If the pick were Pence, I’d view it as the best choice Trump could have made from among a weak lot of finalists. That’s damning with faint praise to some degree, and I’ll highlight a couple of potential challenges with the pick later. But in Pence, Trump would basically be getting a “generic Republican”: a 57-year-old white man; the governor of a midsize, red-leaning state; someone with very conservative but otherwise conventionally Republican policy positions.

That’s probably a good thing, because a generic Republican at the top of the ticket would have a heck of a chance against Hillary Clinton, whose unpopularity would be record-breaking if not for Trump himself. The “fundamentals” of the campaign — Democrats seeking a third straight term to succeed a moderately but not overwhelmingly popular President Obama, amid a good-but-not-great economy — also point to an election that would be close if contested between typical candidates.

Of course, it won’t be Pence at the top of the ticket, and Trump — even after some recent gains — remains the underdog, according to the polls. Still, his calculation is different from Republican John McCain’s in 2008, when McCain made the high-risk pick of Sarah Palin. McCain, like Trump, trailed in the polls. Unlike Trump, however, that had less to do with McCain’s personal failings and more to do with the very challenging national environment for Republicans.1 McCain had every reason to shake things up, hoping to defy the national climate to win on the force of his and Palin’s personalities. Trump, conversely, would benefit from a return to normalcy and making the personalities of the race less important than voters’ feelings about the direction of the country.

Downsides to Pence? There isn’t a lot of electoral utility to the pick. As of early this afternoon, Trump already had an 84 percent chance to win Indiana, according to our polls-only forecast, meaning that Clinton would probably win it only in a national rout. According to our voter power index, a vote in Indiana is worth only 0.3 times as much as an average one elsewhere in the country, in terms of its likelihood of determining the Electoral College winner. By contrast, Virginia and Ohio — where possible Clinton VP picks Tim Kaine and Sherrod Brown reside — have a voter power index of 2.4 and 2.1, respectively.

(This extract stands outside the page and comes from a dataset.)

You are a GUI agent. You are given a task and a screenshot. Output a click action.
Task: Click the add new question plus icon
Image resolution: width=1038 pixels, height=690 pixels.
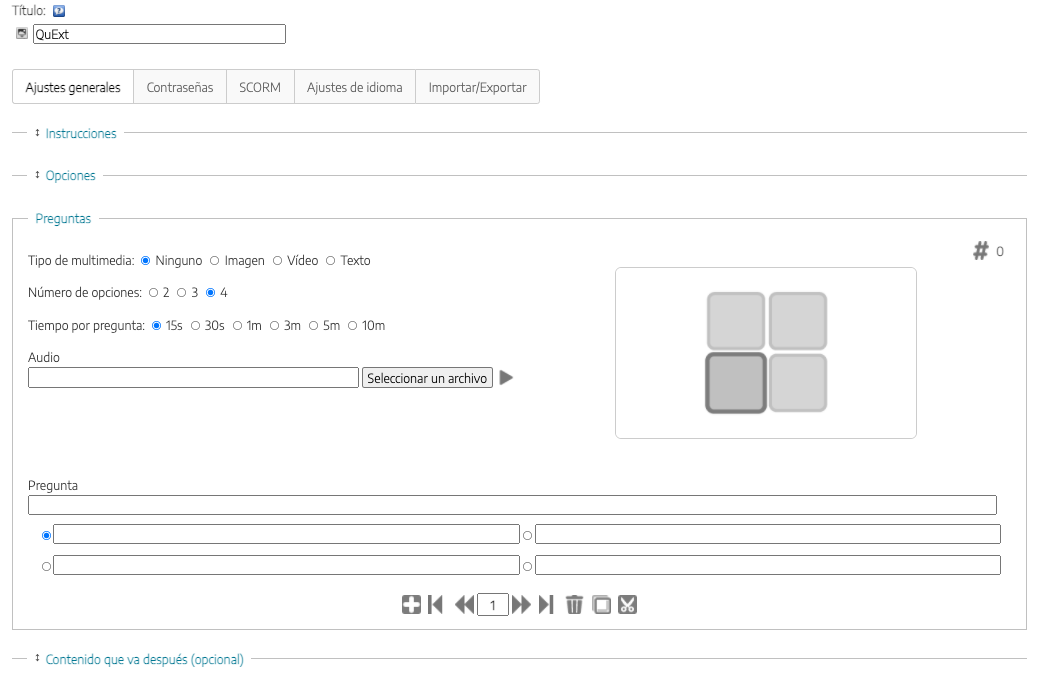pos(411,605)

For that matter, Pence isn’t especially popular in Indiana, having managed to alienate both liberals and conservatives with his handling of the Religious Freedom Restoration Act, which limited legal protections for LGBT residents of Indiana. Polls showed him only narrowly ahead of Democrat John Gregg in a race for a second term as governor. Pence will have to withdraw his name from the gubernatorial ballot if he’s Trump’s VP pick.

To a national audience, Pence is almost entirely unknown; this morning’s CBS News/New York Times poll put his favorability rating at 5 percent against 8 percent unfavorable, with 86 percent of registered voters either being undecided or not knowing enough about Pence to have an opinion. A Marist College survey, meanwhile, puts him at 12 percent favorable and 21 percent unfavorable. That would present some risk to Trump, because there would be a scramble between the news media and the campaigns to define Pence in the eyes of the electorate. Given Clinton’s greater staffing and financial resources, it’s possible that Pence could stumble out of the gate.

And yet, several of the alternatives reportedly on Trump’s VP shortlist, especially Newt Gingrich and Chris Christie, are both widely known and widely disliked by the general electorate. So if Pence isn’t quite a risk-free choice, he’d be better than one who was guaranteed to be unpopular.


Footnotes

  1. Namely, an exceptionally unpopular President George W. Bush and an economic crisis.

Nate Silver founded and was the editor in chief of FiveThirtyEight.